The girls track team poses for a celebratory photo after winning the WSC Gold Indoor Conference Championship, all fashioning their braided hair.

For many on my track team, the bus ride to the meet is an opportunity to relax before competing, but for me, it is quite the opposite. Instead of quietly listening to music for thirty minutes, I am bombarded with requests from people wanting their hair braided before the meet. Don’t get me wrong, I want everyone to look and feel fabulous going into their races, but the entire process of braiding one’s hair is quite frustrating, to say the least.

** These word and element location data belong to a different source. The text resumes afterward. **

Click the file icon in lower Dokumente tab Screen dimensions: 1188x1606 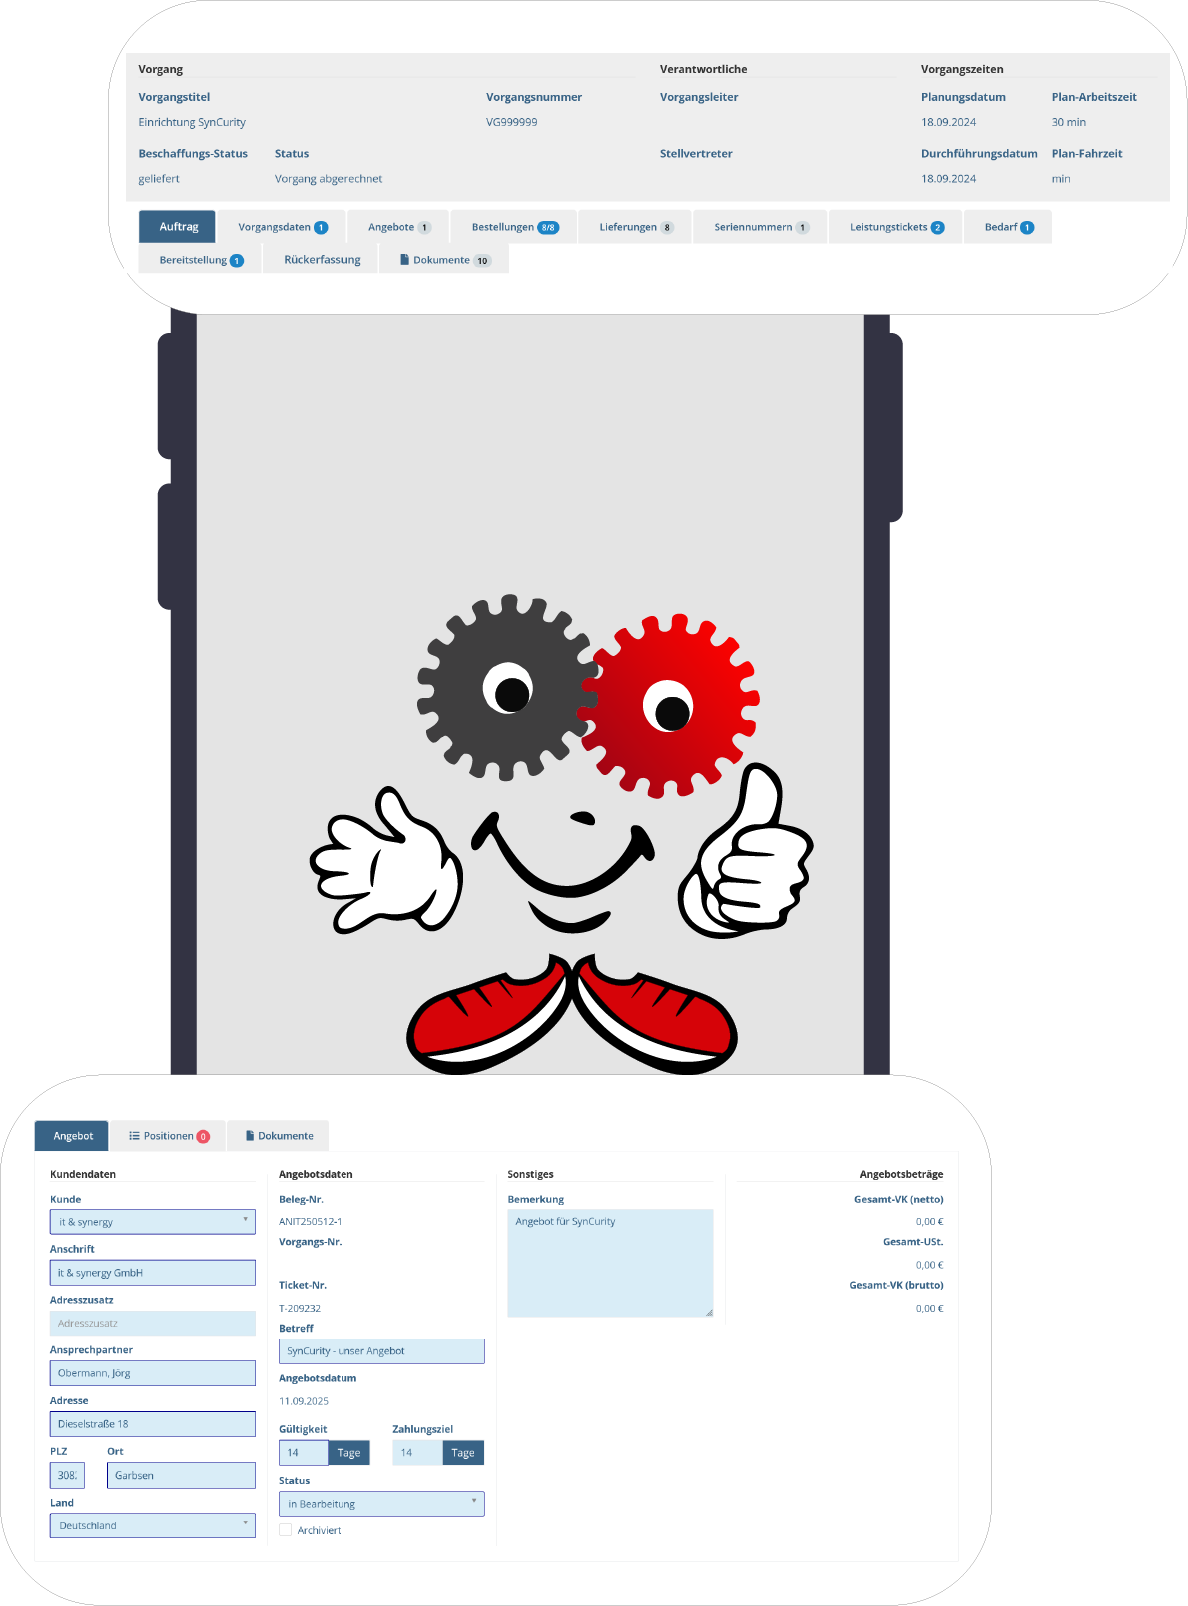[x=250, y=1136]
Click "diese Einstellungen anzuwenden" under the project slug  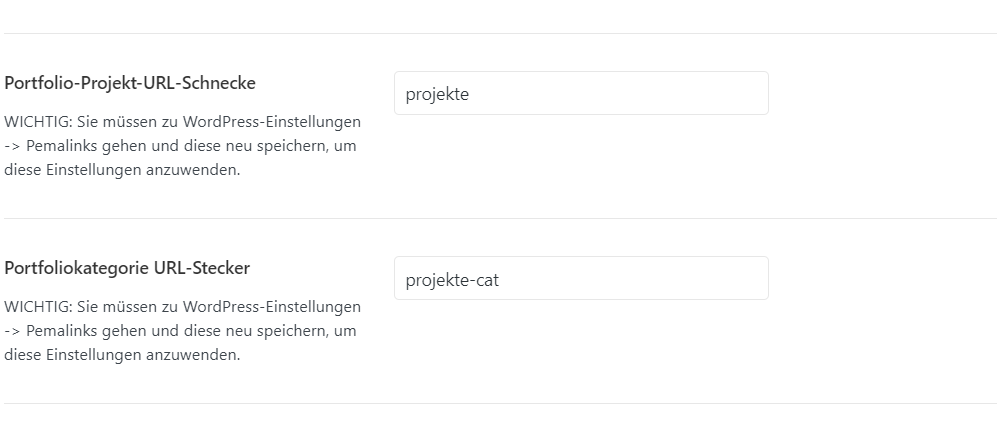[122, 170]
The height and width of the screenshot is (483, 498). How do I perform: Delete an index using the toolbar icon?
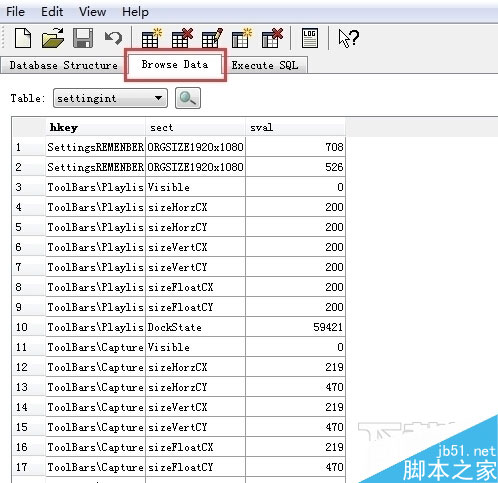272,38
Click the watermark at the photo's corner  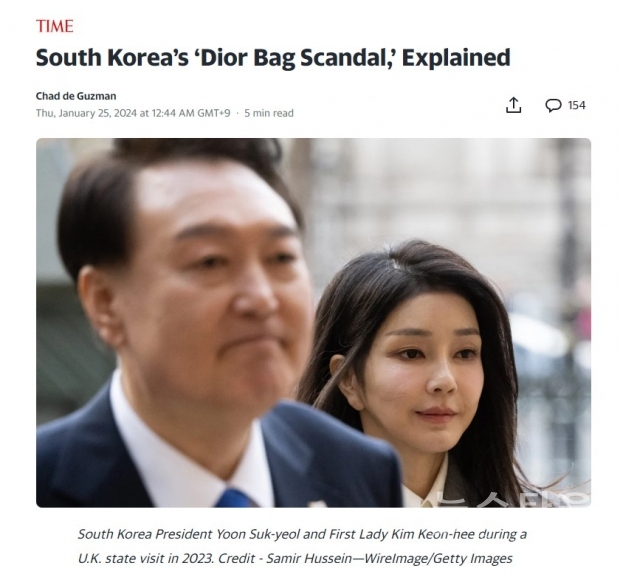point(514,499)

My frustrations begin with no one ever knowing what they want, and if they do know, they want the same hairstyle they always get. While this is certainly simpler for me, it can become quite redundant and boring. On the off chance we decide to switch things up, we waste valuable time trying to come up with a new and creative hairstyle which I could be spending preparing for my race.

The second major issue I have with being the team braider is that the bus always seems to be the time people want their hair braided. Braiding hair in itself is difficult, but doing it on a moving vehicle is practically a warm-up before I even arrive at the meet. It requires perfect balance and me constantly being prepared for large bumps or turns that could potentially throw me off balance, as I don’t want them to interfere with my braiding.

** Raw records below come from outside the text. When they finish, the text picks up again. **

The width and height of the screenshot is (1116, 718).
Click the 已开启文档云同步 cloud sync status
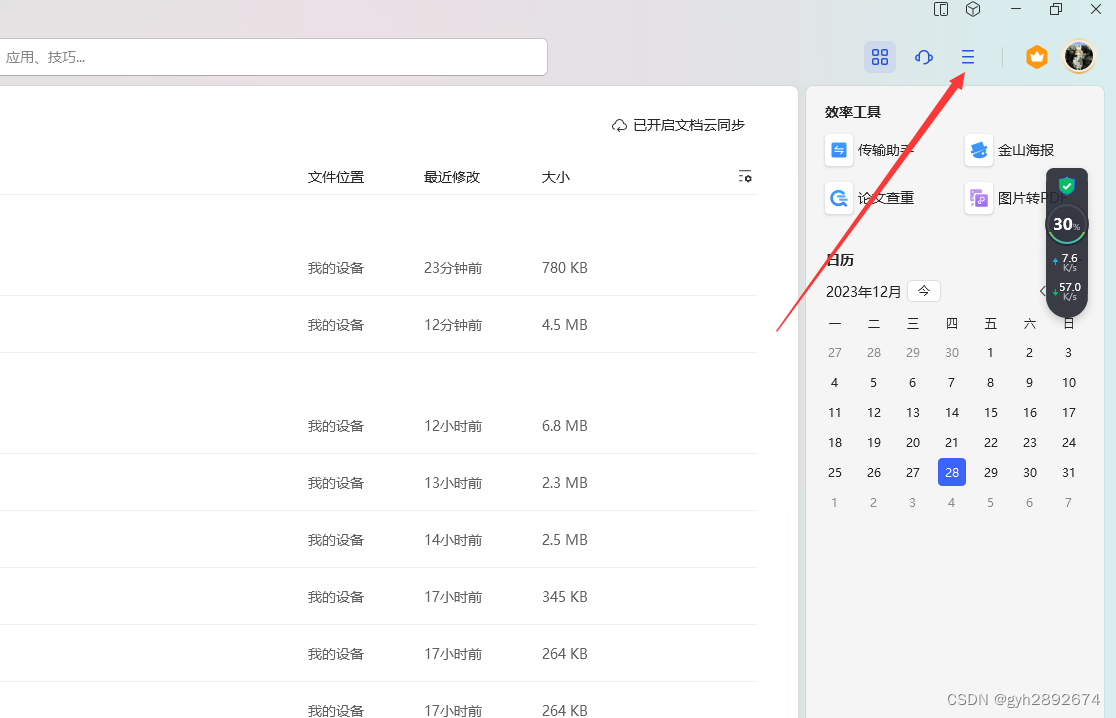click(678, 125)
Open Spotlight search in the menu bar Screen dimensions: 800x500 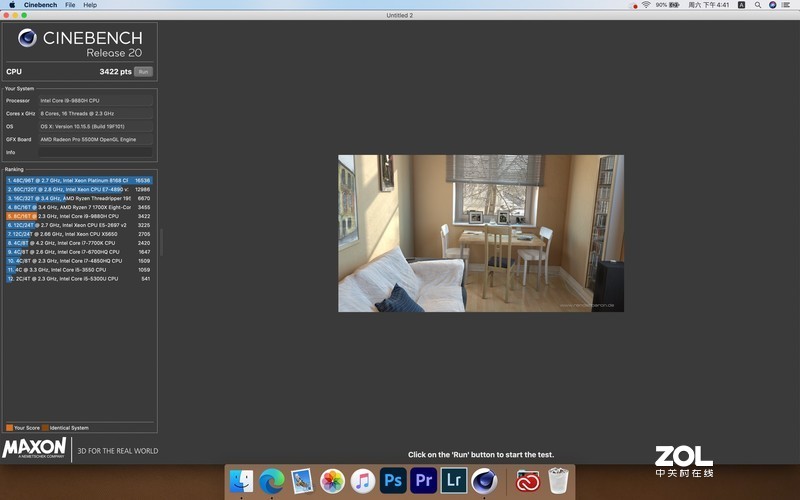coord(757,5)
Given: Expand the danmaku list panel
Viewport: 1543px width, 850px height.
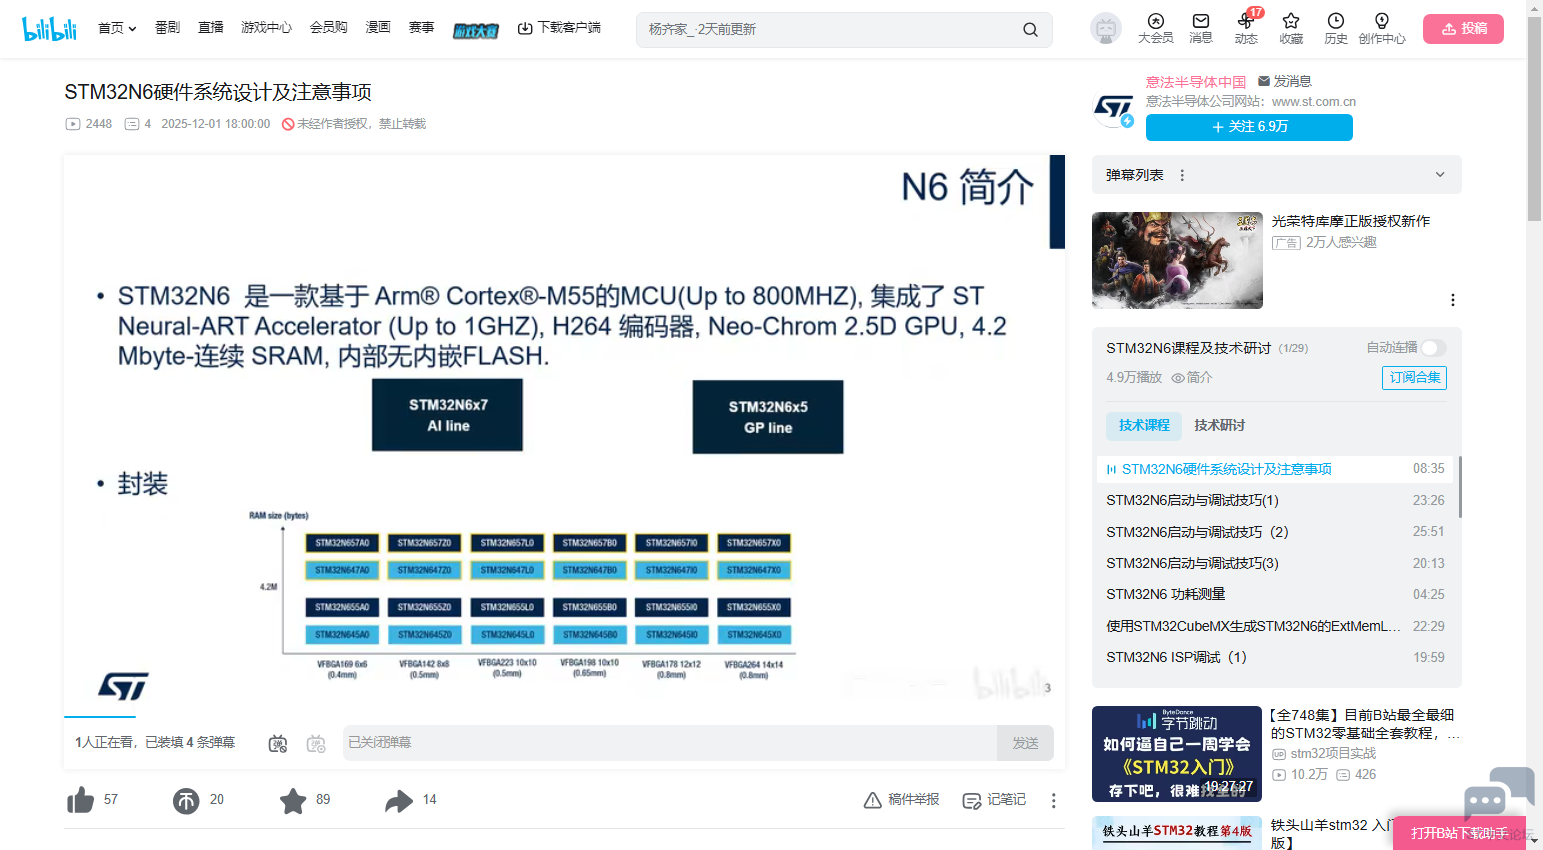Looking at the screenshot, I should click(1440, 175).
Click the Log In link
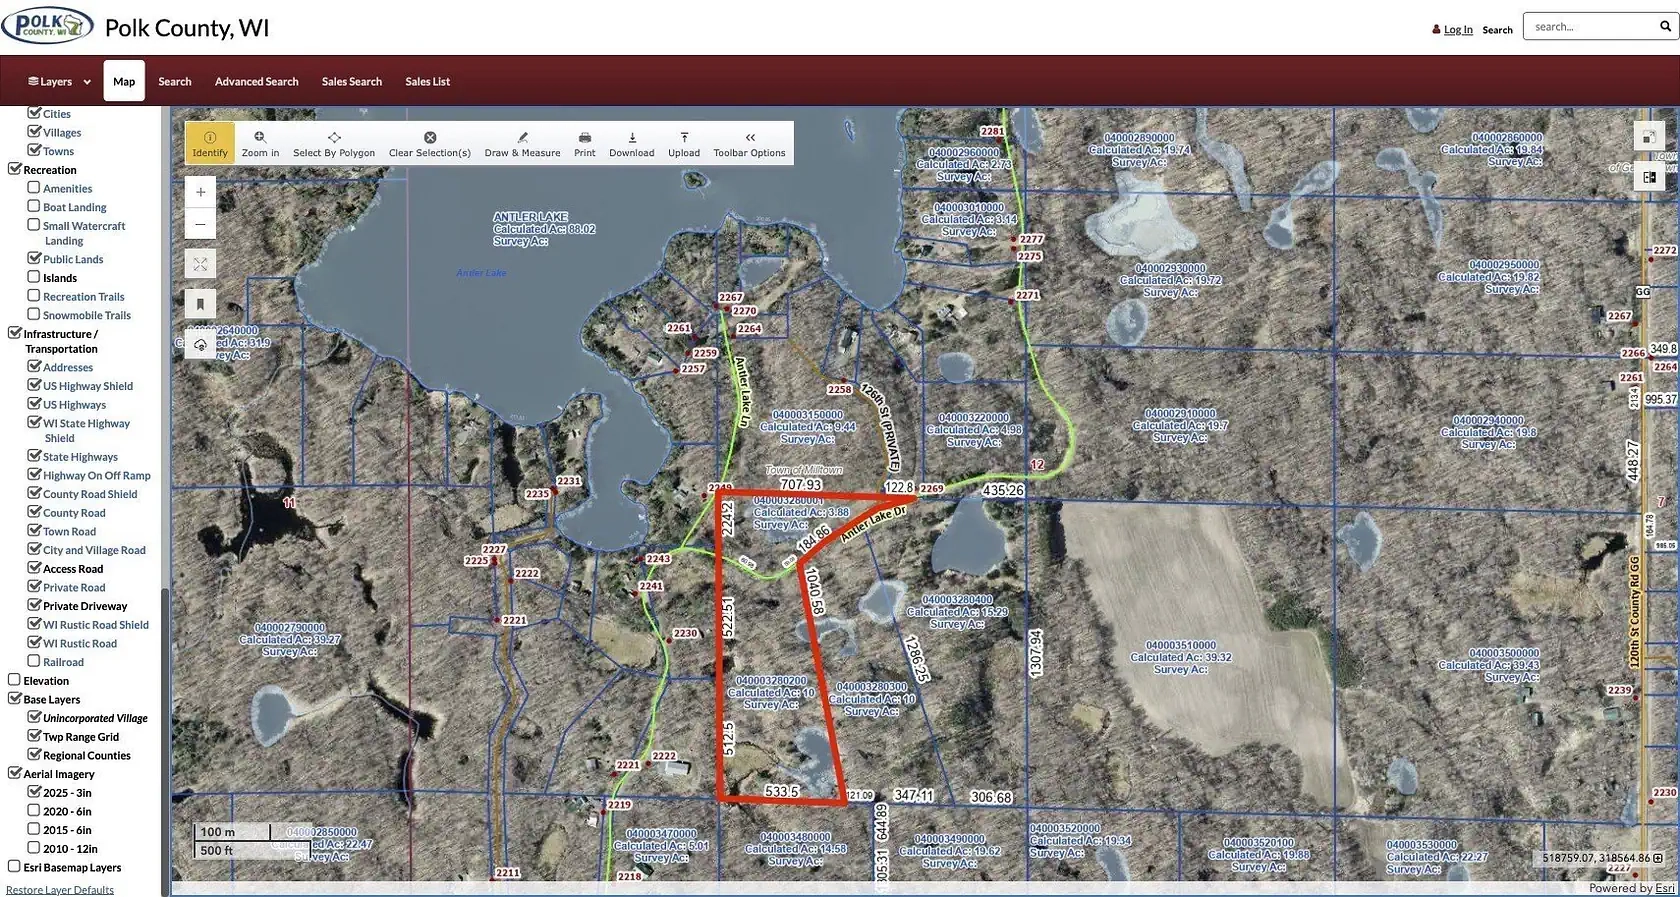Image resolution: width=1680 pixels, height=897 pixels. click(x=1457, y=30)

Additionally, from my observations, it seems almost without fail that every time one person asks me to braid their hair, it sets off a flood of other people looking to have their hair braided before we arrive at our meet. While I pride myself on being a fast braider, I admittedly can only braid hair so quickly. This means that when my team arrives at the meet, I have to continue braiding hair, instead of getting situated and ready for my own race.

Despite all of this, I really am honored that so many girls on my team appreciate my skills as a braider and feel more confident on race day because I did their hair. It is rewarding to see all of my teammates with their beautifully braided hair ready to step up to the line. Nothing is more powerful than looking and feeling good going into a race.

With that in mind, the stress and the toll on my body makes it worth my time and effort if it makes my teammates feel fierce and ready going into their races. Upon reflection, I have come to the realization that I don’t want anyone to replace me as the braider as it is a fantastic way to bond with my teammates, and it is always rewarding in the end. For now, I just have to make sure my hair is braided prior to arriving at the bus.